GENEVA: The UN refugee agency said Wednesday that it was taking a string of temporary measures as it faces “funding uncertainty” following a US decision to freeze virtually all foreign aid.
“We have taken note of the decision by the new US administration to pause allocation of funds to foreign assistance programs,” a UNHCR spokesperson told AFP in an email.
“While we are still assessing the impact of the new US administration’s decision, including possible exceptions, we are implementing a series of temporary precautionary measures to mitigate the impact of this funding uncertainty.”
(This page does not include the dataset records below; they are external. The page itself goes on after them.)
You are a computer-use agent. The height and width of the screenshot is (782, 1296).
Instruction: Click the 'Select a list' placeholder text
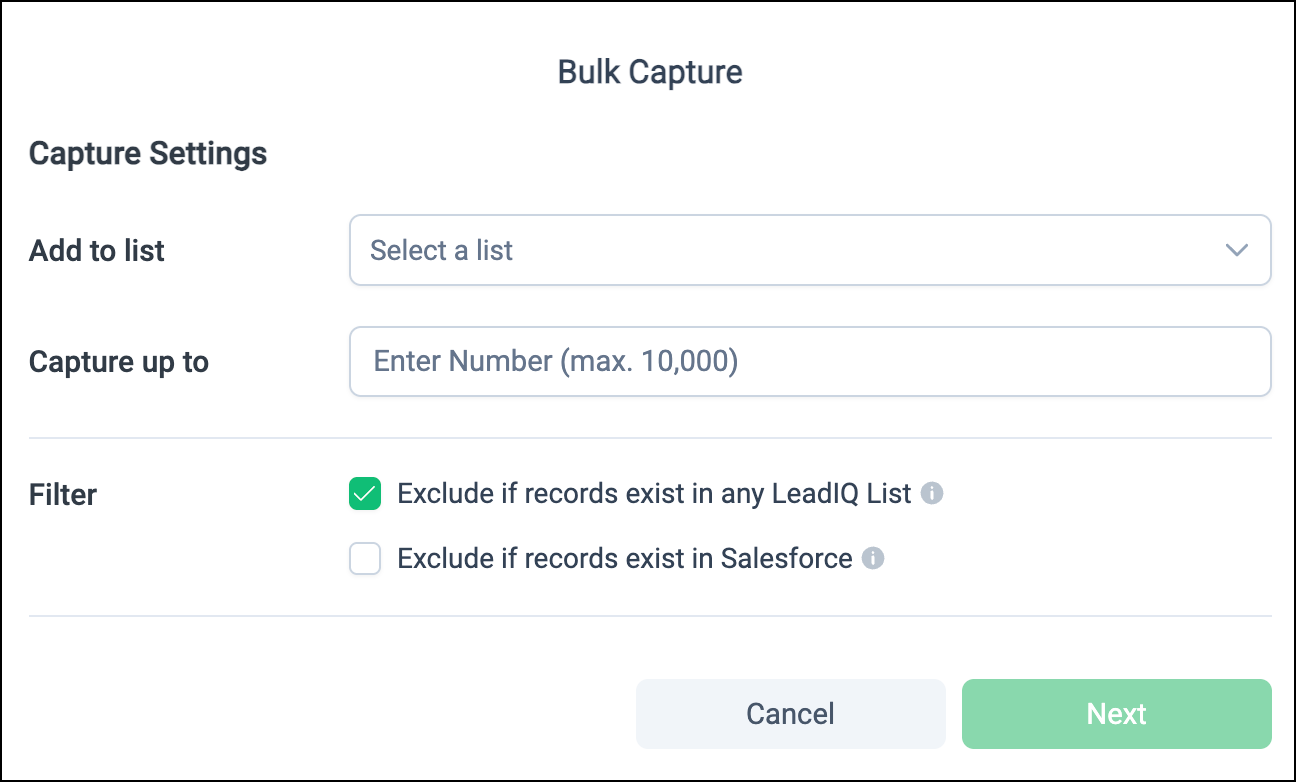441,250
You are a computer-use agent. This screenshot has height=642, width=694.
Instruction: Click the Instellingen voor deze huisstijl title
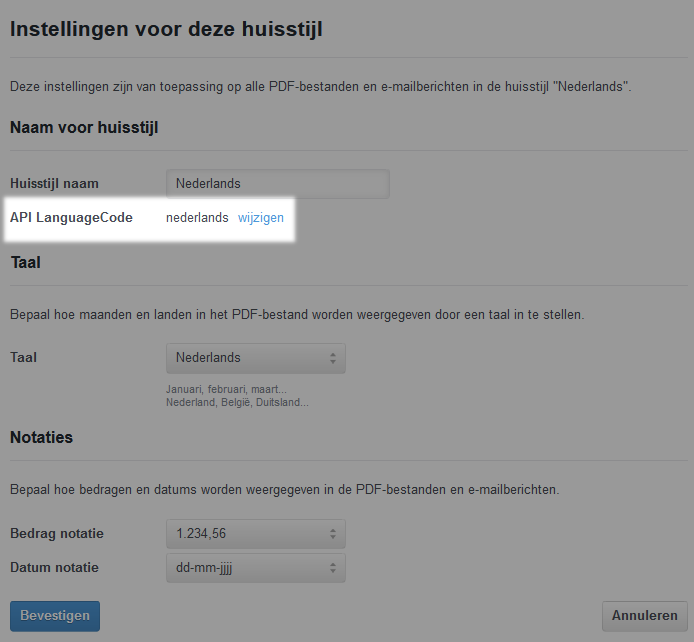point(166,29)
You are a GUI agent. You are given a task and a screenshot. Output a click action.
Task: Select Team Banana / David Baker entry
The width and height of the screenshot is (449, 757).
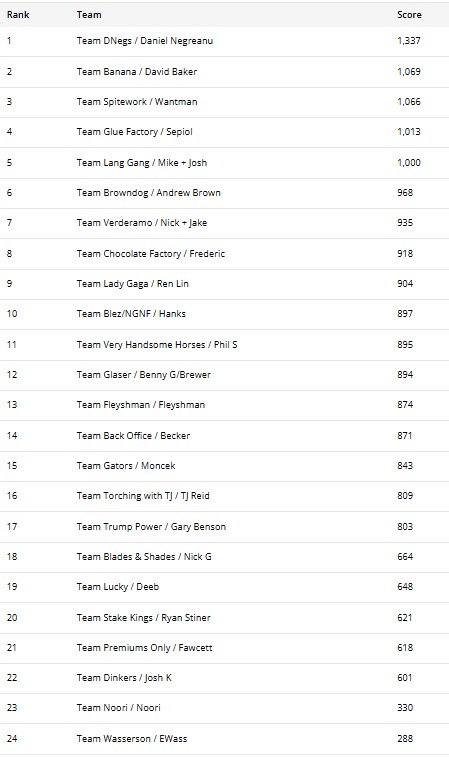click(137, 71)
President Donald Trump on returning TO office last week ordered a 90-day pause to review assistance by the United States, the world’s largest foreign aid donor in dollar terms.
US Secretary of State Marco Rubio followed up by freezing virtually all funding, though he specified exemptions for emergency food, as well as military assistance to Israel and Egypt.
In a follow-up memo on Tuesday after an outcry from aid groups, Rubio clarified that other “humanitarian assistance” besides food would also be exempt during the review period.
The UNHCR said it did not yet have “specific information” about how the Trump administration’s decision would impact the agency, which has long counted the United States as by far its biggest donor.
In 2024, the United States contributed $2.05 billion to the UNHCR’s total budget of over $10.6 billion.
The spokesperson said the precautionary measures being implemented “touch upon travel, workshops, supply procurement and the hiring of new colleagues.”
The UNHCR noted that it had “worked closely with the United States for decades.”
“We are looking forward to engaging actively and constructively with the US government as a trusted partner,” the spokesperson said.
“Our focus is to maximize the impact, cost-effectiveness, and efficiency of our operations around the globe, with the aim of saving lives, protecting families fleeing war and persecution, fostering stability in unstable places, advancing self-reliance, and reducing dependency on humanitarian aid.”
UNHCR is not the only UN agency feeling the burn.
The World Health Organization said last week that it was reviewing its priorities after Trump ordered the full withdrawal of the United States, traditionally the agency’s largest donor.
WHO was “freezing recruitment, except in the most critical areas” and was dramatically cutting back on travel expenditures, the organization’s chief Tedros Adhanom Ghebreyesus said in a letter sent to staff on Thursday.
Tedros said the UN health agency hoped the new administration would reconsider its decision, noting that it was open to dialogue on preserving the relationship.